L.F.A.: El proyecto se ha visto muy obstaculizado por las distintas posiciones que ha tenido el gobierno. Mientras que el Ministerio de Hacienda ha reconocido el problema, el Ministerio del Trabajo no lo ha hecho porque quiere favorecer al Seguro Social. Por eso no va a ser fácil su aprobación. A esto se une un ambiente complejo pues varios de los actuales congresistas no fueron reelegidos y pensar que haga tránsito el proyecto de ley es difícil. Lo que seguramente ocurrirá es que se inicie la discusión. Debo reconocer que esa es la única contribución que se puede hacer en este momento, permitir que haya un debate mucho más serio y mucho más racional porque no hay que olvidar que el gobierno lo presentó sin concertación.

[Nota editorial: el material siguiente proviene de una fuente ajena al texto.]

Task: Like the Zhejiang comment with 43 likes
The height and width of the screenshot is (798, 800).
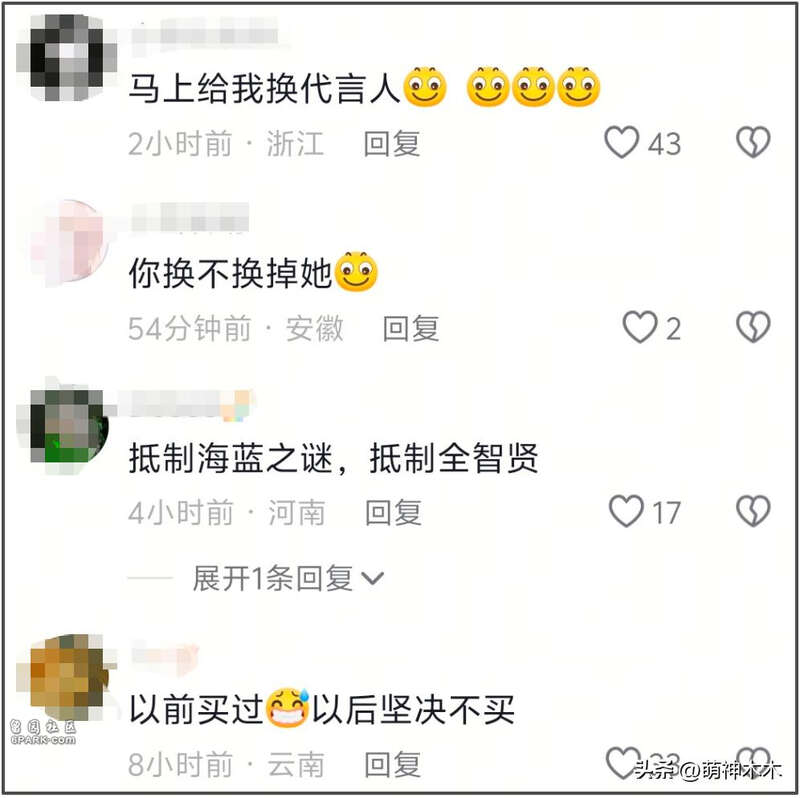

A.L.: De ser aprobada la reforma, ¿cómo quedaría el acceso a la pensión para cada régimen?

L.F.A.: El tratamiento sería discriminatorio porque los afiliados al régimen individual tendrían que cotizar más de 1.150 semanas para acceder a la pensión, mientras que los del régimen de prima media necesitarían de tan sólo 1.000 semanas. En cifras concretas, esa diferencia significa que se desembolsaría más del 60 por ciento de los recursos para cubrir los costos pensionales de los afiliados a la prima media. Sería un problema que se empezaría a vislumbrar a partir del año 2035.

A.L.: ¿Entonces, ustedes qué sugieren?

L.F.A.: La propuesta es muy simple. Que por lo menos la gente se pensione con el salario mínimo y que el reajuste se haga teniendo en cuenta la inflación. De esta manera, el monto de la pensión no pierde poder adquisitivo por culpa de la inflación. Nuestra propuesta parte de un hecho: en Colombia, el aumento salarial es una decisión política que depende del gobierno. Eso en la práctica significa una incertidumbre y una expectativa muy grande porque siempre se va desconocer la cifra que se va a manejar para cada año. Ese riesgo ha provocado que las compañías de seguros que van a proveer las rentas vitalicias no lo hagan porque nadie se atreve a garantizar una decisión que es política. La importancia de nuestra petición es grande, porque hay que tener en cuenta que todavía no han empezado a pensionarse los trabajadores del régimen de ahorro individual y, cuando lo hagan, la crisis puede ser mayor.